I gave a lecture last week with Heidi Volpe (former Art Director of the LA Times Magazine) at Art Center in Los Angeles and thought I would highlight a couple things we talked about here for anyone who couldn’t attend and of course to open it up if anyone wants to chime in. The best part for me was meeting so many people who are enthusiastic about shooting editorial photography and also the time Heidi and I spent working on the lecture, comparing notes and just sitting around talking about editorial photography. We both love working with photographers and the process of putting a shoot together and seeing the work published on the newsstand. Preparing for a lecture is a good exercise for anybody working in this field because it forces you to analyze the way that you do things and the process behind your actions and I can certainly see how it would it be beneficial working with a staff and in meetings with editors to have it well thought out.
The first part of the talk we got down into the nuts and bolts of editorial photography and magazine making and I’m not going to rehash the whole thing for you here except for a couple important points that play into the second part of what we talked about.
The office politics and relationship between the DOP, PE, AD, CD, EIC, Publisher and Owner has an effect on the way that photographers are hired and how decisions about photography are made within a magazine. It’s important to realize that there are forces at work inside the publication that can have a weird influence on the photography.
In the very early stages of picking photographers it has as much to do with pacing out the magazine, creating visual variety, making powerful entry points, tackling old stories in new ways, deciding where to spend big and where to save as it does with matching the right photographer and subject.
Everyone keeps a list of photographers that they work off for these decisions and I’ve always organized mine with the front page for every photographer I’ve ever worked with (several columns) then the next page for photographers I want to work with and then several more pages of photographers organized into different categories. Many of these category groups come about because I’m forced to make a list in a category I’m unfamiliar with (cars or beauty) and after spending several days working on a list I want to hang onto it for the next time I need someone in that category. After the lecture I got to peek at another PE’s list who was at the event and saw all the familiar chaos of a list in flux with boxes, stars and highlights and notes running down the side. It’s always a mess till you retype it again.
After getting through the nuts and bolts we settled into a topic I’d like to refine even more if we ever give the talk again that we called “defining your personal style.” Essentially we wanted to get at the things we pickup on in a photographers work that convince us they are the right person for that particular job.
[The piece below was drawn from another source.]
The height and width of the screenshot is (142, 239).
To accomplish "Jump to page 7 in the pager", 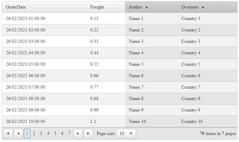I will coord(69,133).
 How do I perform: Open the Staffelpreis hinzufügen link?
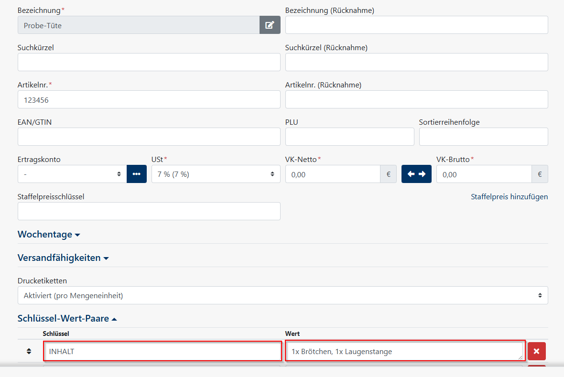(509, 196)
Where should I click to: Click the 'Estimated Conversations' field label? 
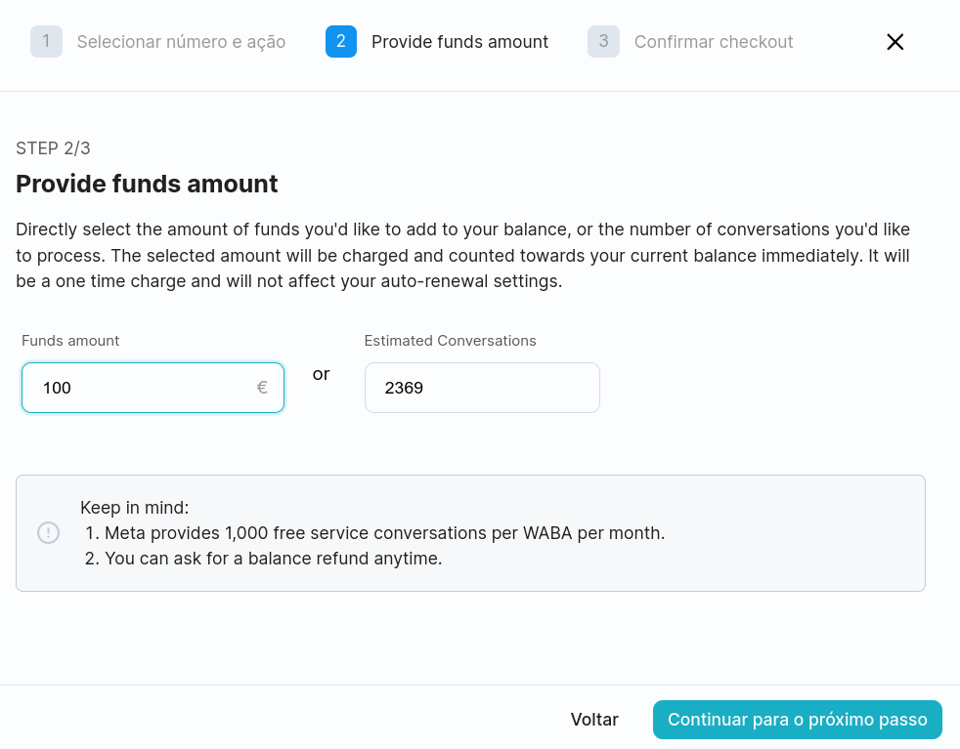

It usually boils down to style and/or expertise in the subject matter and of course there are many other little factors that play into pulling the trigger on someone but we wanted to try and connect the dots with the work in the book and the what was published in the magazine. Heidi and I got a good laugh out of a few of our choices because it looks like any monkey could preform the job when someone who shoots swimmers is hired to shoot swimmers. I’m not afraid to poke fun at my profession and always tell photographers to not be surprised when their first assignment is the most obvious choice.
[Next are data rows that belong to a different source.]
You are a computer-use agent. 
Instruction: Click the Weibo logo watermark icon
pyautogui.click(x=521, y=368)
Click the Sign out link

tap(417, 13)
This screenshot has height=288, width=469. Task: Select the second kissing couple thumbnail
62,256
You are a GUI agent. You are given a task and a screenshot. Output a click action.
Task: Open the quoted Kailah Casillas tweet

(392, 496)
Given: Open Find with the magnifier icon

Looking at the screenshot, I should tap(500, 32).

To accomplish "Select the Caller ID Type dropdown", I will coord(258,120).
At the lecture Heidi and I whipped though 30 photographers and I think that was a mistake as we really just glossed over them and made it all seem so superficial and next time I would not only drill down into a couple of photographer’s styles (famous and not) but then pick a specific genre and discuss who is on our list for that and why. It really is a good exercise to look at a photographers work and define their style because you find yourself coming up with all kinds of strange words like integrity, crisp, finished and I’m sure it’s different for everyone who does it. So, for someone like Jake Chessum who is a personal favorite of mine I put him at the top of the list for portraits that are unguarded moments. The I would also define him in my head as easy to work with, subjects enjoy him, shoots celebrities, lives in NYC, shoots film, cover, feature, color and B/W. Anyway you get the idea on how it works and we provided 30 examples of photographers and the shoots we gave them. Heidi gleefully pointed out that I had nothing but A-listers in my examples which is hardly a good teaching example, but I had only scanned the A-list tears for my portfolio so that’s what I had to work with. If there’s another chance to do this lecture again I would certainly include more up and comers and unknown photographers.
Heidi had David Drebin as one of her examples and he’s someone who was always on my list of people I would like to work with but never have. His style can be described as shooting lifestyle, caught moments with a produced and or finished look to them (lighting, background, props, hair, makeup, set, casting all feel meticulously done). I would also put him in the category of people who shoot rich and dense color, interiors, lit, lives in NYC, shoots women well. Again you can see where this is going and the kinds of terms we use to describe and categorize photographers.
So, that’s just a quick overview of what we covered and there were a lot of good questions from the audience that we answered as well. Heidi and I really enjoyed the event and it was cool of Everard and Dennis to bring me out for it.